Le monde est suffocant, l’air vicié, les rues emplies d’une violence difficile à contenir. L’homme ne travaille plus, il consomme. Et là, sous ce ciel que le soleil traverse péniblement, Bulle découvre qu’elle est enceinte. Un enfant dans le chaos, a-t-elle le droit de le vouloir ?

Les répressions ne dissuadaient plus, le désespoir était tel qu'elles abreuvaient au contraire l'envie de détruire.
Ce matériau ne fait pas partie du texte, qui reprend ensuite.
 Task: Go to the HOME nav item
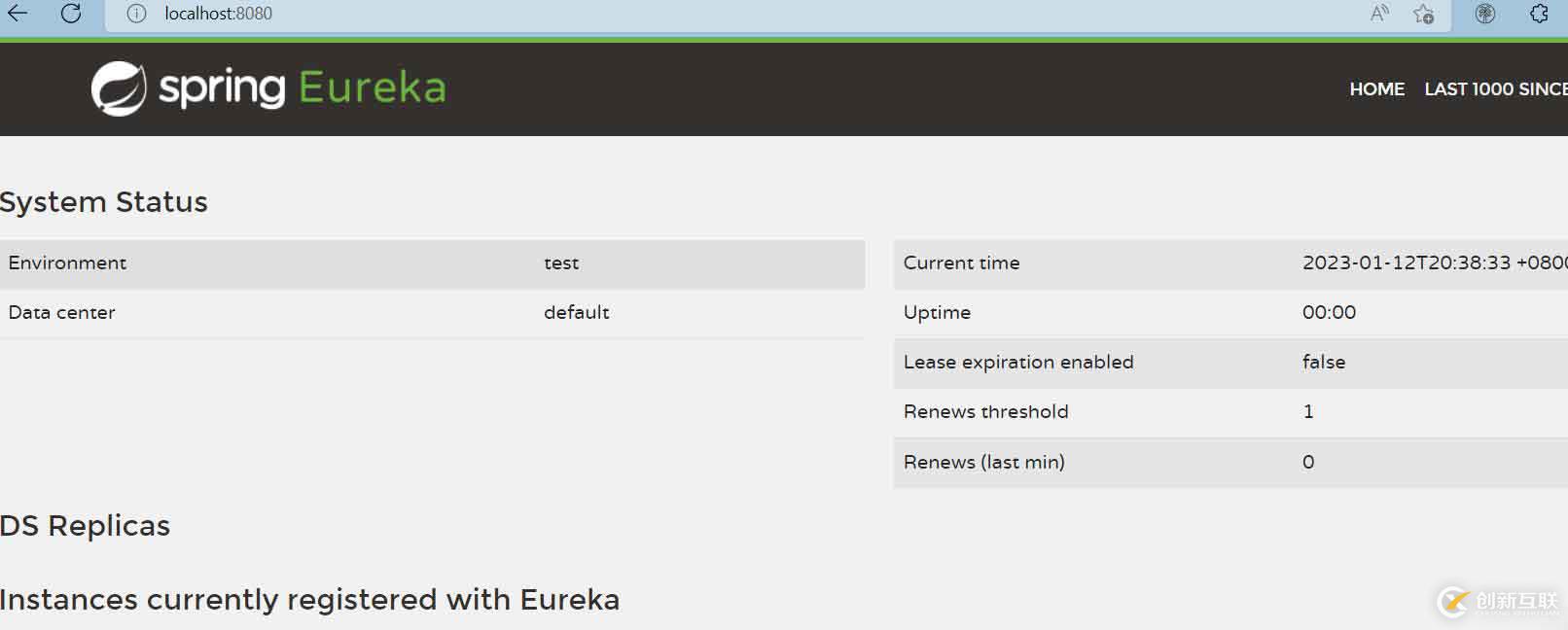(x=1376, y=89)
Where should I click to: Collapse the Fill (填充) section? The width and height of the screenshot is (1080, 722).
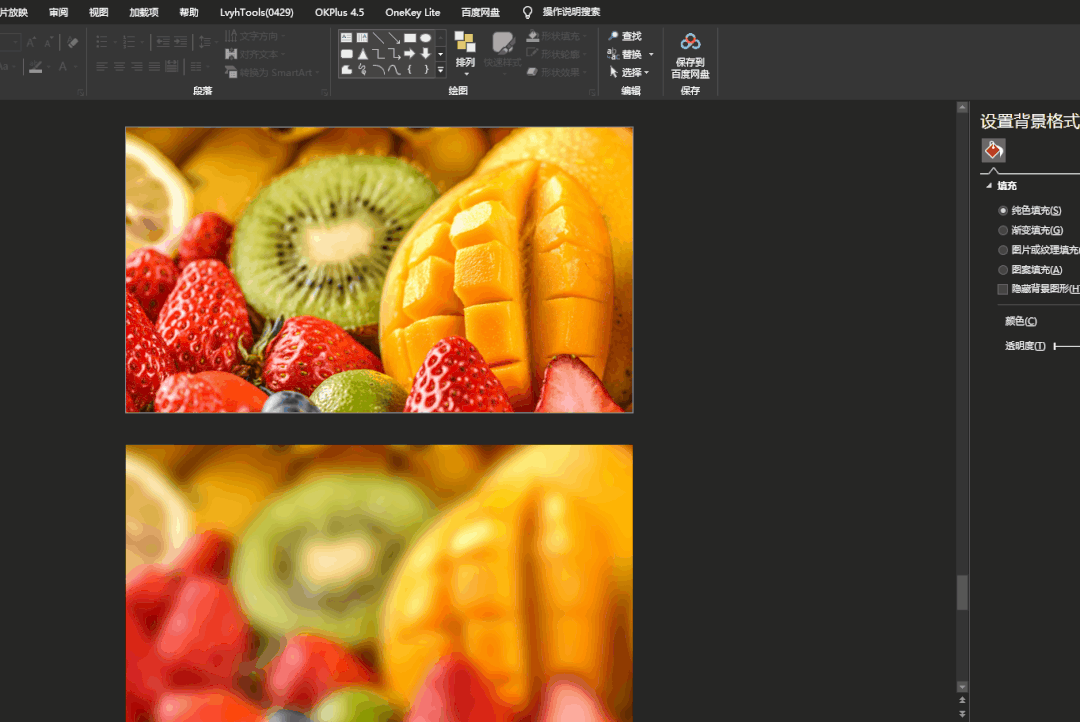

Réchauffement climatique, pollinisation absente, des dômes d’air sain pour les nantis, l’air toxique pour les autres, port de masques, augmentation des cancers et taux de mortalité explosé, et l’ultra-pub pour de l’ultra-consommation. Des écrans de pubs partout, de l’appel à consommer à chaque instant. De la pub dans ta rue, dans ton véhicule, dans ton appartement, tu dois payer pour avoir ta demi-heure sans ces flashs incessants. Jennifer Murzeau nous plonge dans une société débilitante où la pensée n’a plus sa place, où la violence, instinct primaire phagocytant la réflexion, enfle de façon exponentielle. Ce monde, c’est le nôtre. Demain. C’est juste là, à portée de souffle. Les mots de l’auteure n’accentuent finalement que peu notre réalité, il suffit de prendre un peu de recul et on la voit la similitude que ses mots mettent en gras. Et la question se pose, qu’est-ce qui pourrait faire que demain soit différent ? C’est très pessimiste, du moins, ce que je retiens de cette lecture l’est, parce que l’auteure, elle, va prendre un chemin plus chabadabada. Elle dit que l’on a toujours un libre arbitre en sommeil et son personnage principal, Bulle, va l’éveiller pour accéder à une vie meilleure. A partir de là, j’avoue que j’ai trouvé poussée cette résurgence d’intelligences endormies qui sauveront (peut-être) le monde. Peut-on enclencher la marche arrière à ce stade d’une mondialisation meurtrière ? L’Homme, cet être vénal et saoulé de pouvoir, pourra-t-il demain se passer de la dernière version de l’I-phone ? On est peu de chose…
Une lecture qui pousse à la réflexion bien sûr. La question de la perpétuation de l’espèce, pourquoi faire un enfant dans un monde en perdition ? Faut-il que je continue à jeter ma bouteille de bière dans le container jaune quand des pétroliers se vident dans l’océan ? Il y a les optimistes et il y a moi.
J’aime les romans d’anticipation qui aident toujours à affuter le regard sur le présent, et pour cette raison, je pense que tu devrais lire ce livre.

Robert Laffont (2017)
264 pages

 

L’AUTEUR

Jennifer Murzeau vit et travaille à Paris. Elle poursuit dans La Désobéissante une réflexion amorcée dans ses précédents romans, Les Grimaces (Léo Scheer 2012) et Il bouge encore (Robert Laffont 2014) sur les dérives de notre époque, l'aliénation et la liberté. La Désobéissante est son troisième roman.